Bitcoin rate has grown almost 10 times over the year. At the same time, the balances of the main cryptocurrency on the crypto exchanges decreased from 3 million to 2.4 million. At first glance, the trend seems counterintuitive. When a cryptocurrency rises in price, investors withdraw it, instead of replenishing exchange wallets. Bit.News has collected several reasons that answer the question: why a fall in crypto exchange balances can be a signal of a growing market.
The first hypothesis is related to the behavior of long-term cryptocurrency holders. It is safer to store cryptocurrency in cold wallets.
Therefore, when long-term investors are waiting for the growth of bitcoin, they withdraw their assets from “hot” cryptocurrency wallets to “cold” ones.
Large holders accumulate bitcoin on wallets with a balance of 100 to 1000 coins – since the beginning of the year, the amount of cryptocurrency on them has grown by about 200,000 BTC.
Supply-Adjusted Coin Days Destroyed (CDD) indicator testifies to the reduction of pressure on the market from long-term holders. The CDD describes the dynamics of the market by giving more weight to coins that have not moved for a long time. For all cryptocurrencies that were transferred during the selected period, the sum of the products of the value of the digital asset for the number of days that it did not move is calculated. Since CDD accumulates over time, it is considered adjusted for the supply, which also grows over time.
CDD curve moves up if assets that have not moved for a long time are moving. Conversely, if the curve falls, which we have seen since January 2021, then long-term holders are selling less of their digital assets.
Long-term cryptocurrency holders are still selling more bitcoin than they are buying. But since January 2021, the spread between values has been narrowing. It also suggests that the pressure on the market from long-term holders is falling.
Over the past year, the volume of locked funds in DeFi has grown from $ 600 million to $ 44.5 billion. New projects appear, including those involved in Bitcoin tokenization. Such assets are called Bitcoin-based synthetic asset or “synthetic Bitcoin”. They allow for interaction between different blockchains – users can take advantage of the Ethereum network using BTC.
The most popular project is Wrapped Bitcoin. The WBTC token is based on ERC20 contracts and is issued at the rate of 1 WBTC for 1 BTC. Tokenized BTC can be converted to regular BTC in the same proportion.
The number of synthetic Bitcoins on the DeFi market is about 183,000 tokens. This is less than 1% of the total BTC in circulation. However, since the beginning of the year, the number of BTC in DeFi has increased by 44 thousand, and the total balance of exchanges has decreased by less than 150 thousand. These are comparable numbers.
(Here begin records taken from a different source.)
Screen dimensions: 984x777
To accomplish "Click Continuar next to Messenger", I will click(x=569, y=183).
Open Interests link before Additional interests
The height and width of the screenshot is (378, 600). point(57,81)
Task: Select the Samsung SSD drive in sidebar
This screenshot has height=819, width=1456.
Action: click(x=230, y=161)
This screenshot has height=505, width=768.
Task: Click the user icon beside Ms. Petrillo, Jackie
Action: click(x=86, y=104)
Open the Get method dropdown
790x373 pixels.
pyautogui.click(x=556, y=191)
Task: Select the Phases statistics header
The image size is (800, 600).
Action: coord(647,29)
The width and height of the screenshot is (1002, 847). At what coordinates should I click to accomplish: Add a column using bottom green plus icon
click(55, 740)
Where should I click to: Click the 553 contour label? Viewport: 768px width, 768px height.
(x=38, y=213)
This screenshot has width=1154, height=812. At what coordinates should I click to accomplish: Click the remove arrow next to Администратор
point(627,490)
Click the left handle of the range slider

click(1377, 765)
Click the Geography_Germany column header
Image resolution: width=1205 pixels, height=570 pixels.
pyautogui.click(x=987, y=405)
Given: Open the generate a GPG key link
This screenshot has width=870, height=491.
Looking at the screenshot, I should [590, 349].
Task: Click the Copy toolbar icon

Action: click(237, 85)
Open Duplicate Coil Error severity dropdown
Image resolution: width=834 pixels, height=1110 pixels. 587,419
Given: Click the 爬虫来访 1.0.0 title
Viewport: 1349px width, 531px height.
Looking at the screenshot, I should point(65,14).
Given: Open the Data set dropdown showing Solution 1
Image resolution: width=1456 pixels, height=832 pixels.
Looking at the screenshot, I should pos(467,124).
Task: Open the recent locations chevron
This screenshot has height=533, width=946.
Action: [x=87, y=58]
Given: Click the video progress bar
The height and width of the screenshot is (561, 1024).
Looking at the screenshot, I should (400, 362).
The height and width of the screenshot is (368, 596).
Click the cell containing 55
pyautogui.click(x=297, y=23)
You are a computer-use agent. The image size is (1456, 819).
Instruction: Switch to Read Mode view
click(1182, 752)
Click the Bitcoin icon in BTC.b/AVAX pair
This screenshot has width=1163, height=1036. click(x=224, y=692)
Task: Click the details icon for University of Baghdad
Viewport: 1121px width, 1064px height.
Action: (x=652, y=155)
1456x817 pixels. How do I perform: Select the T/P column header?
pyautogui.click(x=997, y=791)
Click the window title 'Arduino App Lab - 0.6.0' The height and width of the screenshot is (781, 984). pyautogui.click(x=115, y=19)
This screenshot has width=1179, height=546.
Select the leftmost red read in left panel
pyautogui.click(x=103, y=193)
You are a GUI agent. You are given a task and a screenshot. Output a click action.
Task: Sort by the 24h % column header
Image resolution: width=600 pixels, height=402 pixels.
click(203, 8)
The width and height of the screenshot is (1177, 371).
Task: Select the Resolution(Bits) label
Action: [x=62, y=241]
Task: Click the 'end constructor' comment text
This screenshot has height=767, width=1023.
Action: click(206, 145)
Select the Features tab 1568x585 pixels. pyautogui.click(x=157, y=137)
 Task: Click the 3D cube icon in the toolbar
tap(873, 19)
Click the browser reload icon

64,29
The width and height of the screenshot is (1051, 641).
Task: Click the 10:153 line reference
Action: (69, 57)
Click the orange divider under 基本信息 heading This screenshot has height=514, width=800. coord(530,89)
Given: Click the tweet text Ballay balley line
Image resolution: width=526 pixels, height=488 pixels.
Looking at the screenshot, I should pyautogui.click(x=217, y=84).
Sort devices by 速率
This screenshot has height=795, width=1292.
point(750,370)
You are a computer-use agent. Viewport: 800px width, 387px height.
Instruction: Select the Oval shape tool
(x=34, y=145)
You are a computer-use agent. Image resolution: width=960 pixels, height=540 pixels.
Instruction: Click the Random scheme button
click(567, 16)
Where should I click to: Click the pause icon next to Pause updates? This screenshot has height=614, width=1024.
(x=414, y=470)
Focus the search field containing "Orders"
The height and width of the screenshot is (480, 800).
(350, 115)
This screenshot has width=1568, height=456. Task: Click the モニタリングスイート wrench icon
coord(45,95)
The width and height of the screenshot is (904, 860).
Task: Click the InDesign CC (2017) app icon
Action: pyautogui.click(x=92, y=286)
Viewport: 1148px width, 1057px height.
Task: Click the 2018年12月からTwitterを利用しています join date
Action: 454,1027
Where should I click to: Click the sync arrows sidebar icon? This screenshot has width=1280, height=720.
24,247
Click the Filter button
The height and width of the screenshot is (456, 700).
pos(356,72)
It is possible that some BTC that were previously held on the balances of cryptocurrency exchanges have now become part of the DeFi market. Tokenized assets get different names – for example, WBTC – and are traded on decentralized and other cryptocurrency exchanges under their own tickers.
In 2020, the volume of assets under the management of cryptocurrency funds grew by 92% over the year – to $ 39 billion.This trend may indirectly mean that new investors choose cryptocurrency funds, and do not carry money to cryptocurrency exchanges to buy assets directly. Novice investors may find it easier to trust a professional manager than to understand the intricacies of the market.
On the other hand, during the same time, the bitcoin rate has grown by 300% – many times more than the assets under management. This could mean that the growth in the assets of the funds was partly due to the revaluation.